BEGIN MATERIAL SUPPLIED
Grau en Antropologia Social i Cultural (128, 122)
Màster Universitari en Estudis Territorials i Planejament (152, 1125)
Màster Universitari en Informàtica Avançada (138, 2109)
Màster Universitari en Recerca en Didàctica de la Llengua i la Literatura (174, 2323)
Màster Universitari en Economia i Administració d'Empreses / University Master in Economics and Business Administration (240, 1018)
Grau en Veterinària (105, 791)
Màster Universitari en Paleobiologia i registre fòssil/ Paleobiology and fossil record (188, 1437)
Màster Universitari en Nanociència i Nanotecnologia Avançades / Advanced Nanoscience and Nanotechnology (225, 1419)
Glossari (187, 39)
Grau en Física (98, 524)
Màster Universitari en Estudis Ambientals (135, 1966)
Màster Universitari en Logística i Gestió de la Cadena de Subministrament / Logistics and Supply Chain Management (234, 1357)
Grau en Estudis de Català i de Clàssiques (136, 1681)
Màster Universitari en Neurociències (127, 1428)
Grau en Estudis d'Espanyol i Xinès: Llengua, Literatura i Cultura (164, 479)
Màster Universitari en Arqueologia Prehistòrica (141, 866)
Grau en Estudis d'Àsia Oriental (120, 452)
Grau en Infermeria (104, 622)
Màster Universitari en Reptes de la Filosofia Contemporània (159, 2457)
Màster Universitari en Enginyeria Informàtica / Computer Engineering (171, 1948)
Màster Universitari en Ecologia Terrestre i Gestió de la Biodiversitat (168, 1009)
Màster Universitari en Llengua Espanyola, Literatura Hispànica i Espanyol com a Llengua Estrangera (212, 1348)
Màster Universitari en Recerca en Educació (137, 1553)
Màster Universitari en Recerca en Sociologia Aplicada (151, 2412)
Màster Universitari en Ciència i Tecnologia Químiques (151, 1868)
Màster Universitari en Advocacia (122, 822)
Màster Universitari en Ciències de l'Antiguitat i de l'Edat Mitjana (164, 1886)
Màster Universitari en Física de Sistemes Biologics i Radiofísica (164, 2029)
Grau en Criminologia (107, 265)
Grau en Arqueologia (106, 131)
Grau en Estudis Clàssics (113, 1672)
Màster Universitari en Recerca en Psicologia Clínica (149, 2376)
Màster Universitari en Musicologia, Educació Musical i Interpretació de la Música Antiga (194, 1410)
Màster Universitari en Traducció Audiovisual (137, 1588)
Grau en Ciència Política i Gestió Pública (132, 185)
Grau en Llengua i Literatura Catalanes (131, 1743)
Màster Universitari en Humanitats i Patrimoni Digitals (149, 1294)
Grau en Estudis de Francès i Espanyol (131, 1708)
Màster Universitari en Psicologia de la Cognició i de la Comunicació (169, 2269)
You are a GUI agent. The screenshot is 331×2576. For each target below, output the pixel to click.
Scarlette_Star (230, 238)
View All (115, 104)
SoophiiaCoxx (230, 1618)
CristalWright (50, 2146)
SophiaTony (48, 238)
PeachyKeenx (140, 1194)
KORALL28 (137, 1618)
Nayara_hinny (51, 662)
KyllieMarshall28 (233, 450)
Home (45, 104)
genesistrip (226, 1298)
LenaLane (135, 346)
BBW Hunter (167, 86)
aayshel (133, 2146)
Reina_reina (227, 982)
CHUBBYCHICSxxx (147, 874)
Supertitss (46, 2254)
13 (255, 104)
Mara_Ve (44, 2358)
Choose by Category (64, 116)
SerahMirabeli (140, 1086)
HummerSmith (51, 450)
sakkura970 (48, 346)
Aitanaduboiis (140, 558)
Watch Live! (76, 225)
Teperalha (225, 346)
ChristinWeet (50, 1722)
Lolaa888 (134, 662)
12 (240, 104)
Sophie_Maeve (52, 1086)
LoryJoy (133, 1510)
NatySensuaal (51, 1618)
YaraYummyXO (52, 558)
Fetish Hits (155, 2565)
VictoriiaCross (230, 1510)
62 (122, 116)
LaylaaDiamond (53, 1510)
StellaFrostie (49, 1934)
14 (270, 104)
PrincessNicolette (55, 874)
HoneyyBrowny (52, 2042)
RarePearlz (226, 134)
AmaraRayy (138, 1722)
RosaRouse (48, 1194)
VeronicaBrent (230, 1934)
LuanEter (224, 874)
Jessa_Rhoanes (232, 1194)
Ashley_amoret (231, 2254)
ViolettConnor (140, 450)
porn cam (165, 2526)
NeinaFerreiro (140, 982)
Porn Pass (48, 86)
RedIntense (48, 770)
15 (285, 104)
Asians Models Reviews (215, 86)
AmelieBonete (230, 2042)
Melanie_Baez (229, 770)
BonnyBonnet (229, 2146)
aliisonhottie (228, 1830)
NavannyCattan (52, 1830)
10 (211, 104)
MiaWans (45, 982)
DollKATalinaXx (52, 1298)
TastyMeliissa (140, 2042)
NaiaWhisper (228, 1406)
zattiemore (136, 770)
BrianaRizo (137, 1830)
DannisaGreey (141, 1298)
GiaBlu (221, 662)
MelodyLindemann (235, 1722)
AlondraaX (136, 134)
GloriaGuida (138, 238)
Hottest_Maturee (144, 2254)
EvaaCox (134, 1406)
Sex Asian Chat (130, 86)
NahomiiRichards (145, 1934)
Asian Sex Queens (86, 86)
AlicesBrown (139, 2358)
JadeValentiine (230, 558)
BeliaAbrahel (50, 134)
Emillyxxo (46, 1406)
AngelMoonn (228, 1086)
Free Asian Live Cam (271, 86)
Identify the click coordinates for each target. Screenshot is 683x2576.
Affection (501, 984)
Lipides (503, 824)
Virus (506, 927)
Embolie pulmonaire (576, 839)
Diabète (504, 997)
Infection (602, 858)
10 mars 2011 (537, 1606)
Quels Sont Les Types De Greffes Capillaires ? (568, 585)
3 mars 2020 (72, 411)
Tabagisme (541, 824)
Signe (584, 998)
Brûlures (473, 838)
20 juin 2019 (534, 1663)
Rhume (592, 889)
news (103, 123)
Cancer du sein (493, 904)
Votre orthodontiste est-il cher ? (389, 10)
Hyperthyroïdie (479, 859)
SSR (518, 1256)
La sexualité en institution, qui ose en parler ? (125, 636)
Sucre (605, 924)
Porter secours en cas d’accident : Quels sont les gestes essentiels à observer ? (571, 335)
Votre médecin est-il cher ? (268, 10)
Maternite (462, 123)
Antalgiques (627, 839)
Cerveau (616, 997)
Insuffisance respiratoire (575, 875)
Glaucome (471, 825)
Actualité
END MATERIAL SUPPLIED
THE PROBLEM: The lines from the one holding "Porter secours en" to the final line of the entries, both included, are what should be output, exactly and alone.

RESULT OF THIS EXERCISE:
Porter secours en cas d’accident : Quels sont les gestes essentiels à observer ? (571, 335)
Votre médecin est-il cher ? (268, 10)
Maternite (462, 123)
Antalgiques (627, 839)
Cerveau (616, 997)
Insuffisance respiratoire (575, 875)
Glaucome (471, 825)
Actualité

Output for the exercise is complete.